They grip really well, even through mud etc. They are heavy, but if weight isn't an issue for you then they're a good buy.


----------



## Muddychic75 (29 Jun 2014)

Cubist said:


> I suspect you are unlikely ever to want anything more than the DMR V8 recommended above, unless you want some bling colours. (V8 lose their colour pretty quickly unless you go for the plain silver ones).
> 
> That's not to say that there aren't some nice pedals out there for little money. Check eBay for V8 copies by Wellgo, still pretty good, or for some groovy shapes and colours look at Superstar components, Nukeproof, even Bikehut.
> 
> For engineered beauty, try Shimano Saints, currently on offer on various mail order sites. If you decide to run pinned flats, remove the middle front pin, that's the one that rips yer shins.

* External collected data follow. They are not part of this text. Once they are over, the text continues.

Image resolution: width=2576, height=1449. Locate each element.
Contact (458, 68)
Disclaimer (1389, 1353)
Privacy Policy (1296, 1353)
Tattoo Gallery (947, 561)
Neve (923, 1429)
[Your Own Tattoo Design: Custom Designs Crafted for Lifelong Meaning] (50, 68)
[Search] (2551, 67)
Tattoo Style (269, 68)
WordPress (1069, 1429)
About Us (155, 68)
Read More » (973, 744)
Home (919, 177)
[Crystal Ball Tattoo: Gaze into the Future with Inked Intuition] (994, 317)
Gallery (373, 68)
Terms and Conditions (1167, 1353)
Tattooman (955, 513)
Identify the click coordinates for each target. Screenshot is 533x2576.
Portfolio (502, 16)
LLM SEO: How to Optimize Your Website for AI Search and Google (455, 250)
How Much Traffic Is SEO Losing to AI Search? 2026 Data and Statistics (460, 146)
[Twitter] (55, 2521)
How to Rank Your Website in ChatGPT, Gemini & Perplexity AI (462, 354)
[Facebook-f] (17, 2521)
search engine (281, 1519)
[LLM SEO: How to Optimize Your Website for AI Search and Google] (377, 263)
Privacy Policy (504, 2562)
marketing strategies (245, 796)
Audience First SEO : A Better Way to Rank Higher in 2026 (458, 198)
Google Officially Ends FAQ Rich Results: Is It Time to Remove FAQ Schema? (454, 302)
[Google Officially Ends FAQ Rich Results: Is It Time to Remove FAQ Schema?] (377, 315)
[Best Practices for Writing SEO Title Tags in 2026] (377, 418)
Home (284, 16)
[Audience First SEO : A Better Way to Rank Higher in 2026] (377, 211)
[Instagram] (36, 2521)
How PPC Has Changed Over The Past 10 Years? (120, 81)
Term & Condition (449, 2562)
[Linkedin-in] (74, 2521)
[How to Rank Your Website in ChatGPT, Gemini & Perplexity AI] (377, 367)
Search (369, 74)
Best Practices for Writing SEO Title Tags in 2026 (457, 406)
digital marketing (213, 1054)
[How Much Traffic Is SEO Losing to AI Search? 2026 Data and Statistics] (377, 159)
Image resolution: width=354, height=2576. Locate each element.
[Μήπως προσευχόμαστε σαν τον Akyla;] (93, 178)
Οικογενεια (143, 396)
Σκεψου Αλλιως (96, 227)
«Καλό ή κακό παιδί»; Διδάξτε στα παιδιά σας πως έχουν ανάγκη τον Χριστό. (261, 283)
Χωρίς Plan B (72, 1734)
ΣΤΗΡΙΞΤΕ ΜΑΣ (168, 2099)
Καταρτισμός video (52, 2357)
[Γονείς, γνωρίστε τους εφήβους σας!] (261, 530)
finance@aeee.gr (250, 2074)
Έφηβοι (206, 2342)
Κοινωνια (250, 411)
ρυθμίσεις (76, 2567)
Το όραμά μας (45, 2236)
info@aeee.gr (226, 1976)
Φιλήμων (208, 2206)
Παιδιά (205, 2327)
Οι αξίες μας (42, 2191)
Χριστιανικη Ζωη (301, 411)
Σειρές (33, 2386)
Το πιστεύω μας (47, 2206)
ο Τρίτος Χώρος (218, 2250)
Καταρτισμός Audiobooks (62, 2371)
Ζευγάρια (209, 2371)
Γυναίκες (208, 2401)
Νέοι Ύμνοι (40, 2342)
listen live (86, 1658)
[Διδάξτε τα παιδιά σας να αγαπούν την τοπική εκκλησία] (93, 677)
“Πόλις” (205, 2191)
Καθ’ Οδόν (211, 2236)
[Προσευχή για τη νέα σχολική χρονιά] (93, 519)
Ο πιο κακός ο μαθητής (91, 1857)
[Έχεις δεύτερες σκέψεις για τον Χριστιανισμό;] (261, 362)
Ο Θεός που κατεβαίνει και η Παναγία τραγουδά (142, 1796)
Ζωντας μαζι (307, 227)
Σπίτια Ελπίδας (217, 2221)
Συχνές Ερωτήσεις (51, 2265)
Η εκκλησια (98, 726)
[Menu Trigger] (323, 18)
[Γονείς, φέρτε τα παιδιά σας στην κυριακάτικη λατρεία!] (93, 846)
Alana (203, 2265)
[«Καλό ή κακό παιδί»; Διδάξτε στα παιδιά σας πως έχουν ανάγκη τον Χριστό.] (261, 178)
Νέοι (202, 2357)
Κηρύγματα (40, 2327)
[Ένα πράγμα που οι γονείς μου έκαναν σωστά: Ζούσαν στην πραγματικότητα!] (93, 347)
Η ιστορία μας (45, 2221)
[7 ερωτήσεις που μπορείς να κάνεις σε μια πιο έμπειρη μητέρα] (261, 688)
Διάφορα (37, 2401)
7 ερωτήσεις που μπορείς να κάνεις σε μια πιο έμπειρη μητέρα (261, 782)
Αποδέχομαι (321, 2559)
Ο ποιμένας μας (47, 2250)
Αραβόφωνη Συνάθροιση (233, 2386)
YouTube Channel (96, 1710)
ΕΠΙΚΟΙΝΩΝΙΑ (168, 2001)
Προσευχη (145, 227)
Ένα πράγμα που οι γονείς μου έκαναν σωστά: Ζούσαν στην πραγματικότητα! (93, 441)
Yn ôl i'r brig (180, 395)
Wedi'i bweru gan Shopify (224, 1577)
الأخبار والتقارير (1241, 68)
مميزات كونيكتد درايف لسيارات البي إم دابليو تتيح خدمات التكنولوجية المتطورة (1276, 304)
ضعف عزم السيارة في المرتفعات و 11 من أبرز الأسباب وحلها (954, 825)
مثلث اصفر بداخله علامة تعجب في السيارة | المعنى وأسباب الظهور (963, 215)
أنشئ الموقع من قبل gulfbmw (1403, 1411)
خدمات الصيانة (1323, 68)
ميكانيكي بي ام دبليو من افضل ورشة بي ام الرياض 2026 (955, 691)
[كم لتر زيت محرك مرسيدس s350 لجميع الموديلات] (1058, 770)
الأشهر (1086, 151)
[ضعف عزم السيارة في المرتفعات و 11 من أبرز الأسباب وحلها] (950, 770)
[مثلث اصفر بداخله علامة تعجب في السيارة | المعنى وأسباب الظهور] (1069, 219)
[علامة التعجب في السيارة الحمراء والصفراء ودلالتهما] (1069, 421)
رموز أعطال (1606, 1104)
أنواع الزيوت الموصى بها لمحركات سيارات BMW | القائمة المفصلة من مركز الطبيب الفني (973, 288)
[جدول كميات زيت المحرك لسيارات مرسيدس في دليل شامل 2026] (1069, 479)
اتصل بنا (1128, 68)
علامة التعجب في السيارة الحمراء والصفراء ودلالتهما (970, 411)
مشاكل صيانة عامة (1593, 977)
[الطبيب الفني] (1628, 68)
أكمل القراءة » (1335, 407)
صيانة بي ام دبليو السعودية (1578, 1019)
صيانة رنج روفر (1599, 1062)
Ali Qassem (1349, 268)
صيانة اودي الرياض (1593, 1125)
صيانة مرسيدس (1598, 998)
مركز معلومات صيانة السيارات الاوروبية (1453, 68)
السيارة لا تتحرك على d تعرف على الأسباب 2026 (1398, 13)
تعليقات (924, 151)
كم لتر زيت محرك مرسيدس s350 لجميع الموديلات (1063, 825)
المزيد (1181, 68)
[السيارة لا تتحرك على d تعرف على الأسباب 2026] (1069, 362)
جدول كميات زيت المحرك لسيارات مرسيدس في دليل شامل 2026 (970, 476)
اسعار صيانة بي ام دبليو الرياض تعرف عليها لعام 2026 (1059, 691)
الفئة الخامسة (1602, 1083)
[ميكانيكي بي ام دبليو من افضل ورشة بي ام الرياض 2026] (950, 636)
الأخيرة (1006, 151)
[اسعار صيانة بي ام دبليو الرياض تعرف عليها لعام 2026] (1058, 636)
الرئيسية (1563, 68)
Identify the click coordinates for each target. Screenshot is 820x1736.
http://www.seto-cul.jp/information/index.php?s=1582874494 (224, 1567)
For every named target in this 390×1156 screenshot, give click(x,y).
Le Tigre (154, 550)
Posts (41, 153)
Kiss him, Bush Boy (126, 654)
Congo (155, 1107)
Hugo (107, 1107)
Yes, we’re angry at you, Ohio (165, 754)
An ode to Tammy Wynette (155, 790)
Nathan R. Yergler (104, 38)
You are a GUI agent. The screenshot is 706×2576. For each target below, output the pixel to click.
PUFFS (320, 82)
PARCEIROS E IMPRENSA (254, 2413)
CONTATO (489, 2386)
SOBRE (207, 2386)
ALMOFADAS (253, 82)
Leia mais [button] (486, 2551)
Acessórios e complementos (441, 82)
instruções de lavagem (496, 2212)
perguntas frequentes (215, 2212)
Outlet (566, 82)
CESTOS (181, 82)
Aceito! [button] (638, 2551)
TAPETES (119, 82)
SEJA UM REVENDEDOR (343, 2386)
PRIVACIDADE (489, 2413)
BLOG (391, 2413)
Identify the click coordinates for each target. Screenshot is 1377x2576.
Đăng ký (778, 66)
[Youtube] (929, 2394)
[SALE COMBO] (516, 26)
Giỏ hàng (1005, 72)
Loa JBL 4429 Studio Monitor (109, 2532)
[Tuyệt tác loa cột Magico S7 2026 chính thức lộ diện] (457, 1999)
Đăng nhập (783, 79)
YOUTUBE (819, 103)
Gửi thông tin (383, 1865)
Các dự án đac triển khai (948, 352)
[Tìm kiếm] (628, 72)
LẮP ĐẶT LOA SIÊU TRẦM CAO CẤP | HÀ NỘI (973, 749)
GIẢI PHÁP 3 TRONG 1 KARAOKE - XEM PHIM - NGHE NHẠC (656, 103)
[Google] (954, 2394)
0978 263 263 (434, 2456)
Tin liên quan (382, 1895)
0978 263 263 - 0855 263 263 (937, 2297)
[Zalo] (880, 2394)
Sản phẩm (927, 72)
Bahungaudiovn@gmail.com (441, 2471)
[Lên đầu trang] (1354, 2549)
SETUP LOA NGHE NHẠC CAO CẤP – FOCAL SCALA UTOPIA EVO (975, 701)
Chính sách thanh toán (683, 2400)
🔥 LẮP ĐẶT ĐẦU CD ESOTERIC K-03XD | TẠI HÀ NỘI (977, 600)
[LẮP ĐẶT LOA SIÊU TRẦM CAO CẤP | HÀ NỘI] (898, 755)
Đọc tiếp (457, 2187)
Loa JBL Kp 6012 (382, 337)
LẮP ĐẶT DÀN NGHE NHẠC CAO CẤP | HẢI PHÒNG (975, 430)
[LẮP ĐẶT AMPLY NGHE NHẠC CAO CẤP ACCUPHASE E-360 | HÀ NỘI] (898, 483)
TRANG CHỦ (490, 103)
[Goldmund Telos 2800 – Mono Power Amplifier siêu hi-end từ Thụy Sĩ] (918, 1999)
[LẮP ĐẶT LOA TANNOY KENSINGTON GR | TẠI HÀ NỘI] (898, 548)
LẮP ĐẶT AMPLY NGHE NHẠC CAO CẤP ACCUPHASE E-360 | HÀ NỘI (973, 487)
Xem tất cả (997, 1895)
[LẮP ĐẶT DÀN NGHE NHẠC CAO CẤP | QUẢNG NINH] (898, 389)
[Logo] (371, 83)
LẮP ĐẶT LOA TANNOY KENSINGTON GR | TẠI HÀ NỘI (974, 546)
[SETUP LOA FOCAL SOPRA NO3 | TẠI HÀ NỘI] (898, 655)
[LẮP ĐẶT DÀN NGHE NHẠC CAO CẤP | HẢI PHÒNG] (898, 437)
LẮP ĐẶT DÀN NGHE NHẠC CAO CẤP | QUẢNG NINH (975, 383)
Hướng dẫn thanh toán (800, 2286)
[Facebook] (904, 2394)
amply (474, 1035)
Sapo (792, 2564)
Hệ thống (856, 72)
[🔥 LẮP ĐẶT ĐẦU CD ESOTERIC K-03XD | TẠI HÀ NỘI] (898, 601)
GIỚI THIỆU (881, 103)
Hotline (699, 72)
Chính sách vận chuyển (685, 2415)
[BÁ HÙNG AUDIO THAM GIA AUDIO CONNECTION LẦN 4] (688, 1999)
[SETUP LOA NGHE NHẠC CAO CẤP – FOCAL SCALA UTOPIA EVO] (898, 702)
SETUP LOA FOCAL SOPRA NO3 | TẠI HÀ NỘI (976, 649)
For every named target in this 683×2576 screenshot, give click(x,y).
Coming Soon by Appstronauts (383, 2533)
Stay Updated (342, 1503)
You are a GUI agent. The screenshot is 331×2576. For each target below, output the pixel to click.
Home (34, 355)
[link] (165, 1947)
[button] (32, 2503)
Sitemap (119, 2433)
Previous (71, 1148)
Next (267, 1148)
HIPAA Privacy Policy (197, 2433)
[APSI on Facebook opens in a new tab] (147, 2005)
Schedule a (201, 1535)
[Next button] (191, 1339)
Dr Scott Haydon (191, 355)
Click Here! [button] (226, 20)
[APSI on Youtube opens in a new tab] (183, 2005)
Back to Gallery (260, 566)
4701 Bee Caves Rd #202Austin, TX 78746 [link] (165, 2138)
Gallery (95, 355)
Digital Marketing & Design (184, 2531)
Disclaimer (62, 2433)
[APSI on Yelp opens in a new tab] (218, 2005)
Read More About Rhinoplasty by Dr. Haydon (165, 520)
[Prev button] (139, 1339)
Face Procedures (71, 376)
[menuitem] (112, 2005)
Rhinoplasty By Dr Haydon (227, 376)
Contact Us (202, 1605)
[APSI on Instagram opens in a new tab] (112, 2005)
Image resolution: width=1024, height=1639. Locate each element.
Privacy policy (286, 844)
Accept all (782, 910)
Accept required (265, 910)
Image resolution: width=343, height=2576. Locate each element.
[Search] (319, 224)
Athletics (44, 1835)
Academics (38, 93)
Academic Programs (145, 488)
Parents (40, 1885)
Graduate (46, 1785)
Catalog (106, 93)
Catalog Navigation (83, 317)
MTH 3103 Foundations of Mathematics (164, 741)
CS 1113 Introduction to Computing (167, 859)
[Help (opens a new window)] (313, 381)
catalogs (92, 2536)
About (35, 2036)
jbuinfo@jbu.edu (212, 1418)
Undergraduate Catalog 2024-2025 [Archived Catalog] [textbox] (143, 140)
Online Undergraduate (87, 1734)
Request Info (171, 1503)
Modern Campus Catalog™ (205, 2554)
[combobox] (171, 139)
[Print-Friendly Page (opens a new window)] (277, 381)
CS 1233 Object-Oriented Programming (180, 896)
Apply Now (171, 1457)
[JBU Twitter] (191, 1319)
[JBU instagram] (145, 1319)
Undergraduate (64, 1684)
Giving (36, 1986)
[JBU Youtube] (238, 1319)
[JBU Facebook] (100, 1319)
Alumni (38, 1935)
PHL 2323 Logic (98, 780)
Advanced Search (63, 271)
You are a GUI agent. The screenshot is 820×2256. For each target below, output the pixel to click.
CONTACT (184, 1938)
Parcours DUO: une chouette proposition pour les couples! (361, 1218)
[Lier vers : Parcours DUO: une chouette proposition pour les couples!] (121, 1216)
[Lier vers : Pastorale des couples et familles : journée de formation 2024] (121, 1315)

This is of most interest since I recently upgraded my bike & put my peddles from my old bike on dmr v8 love them but since they were black looking a bit scruffy now - thought about re painting but since I keep getting shin wounds I decided to have a look for new ones with pins not so high. I decided on shimano saints ! Pleased to hear they get the thumbs up - ordering them next week : )


----------



## Harv (29 Jun 2014)

I ordered some Wellgo MG1 in the end. On sale for £29.99 with a further 10% off at high on bikes with code TOUR10.


----------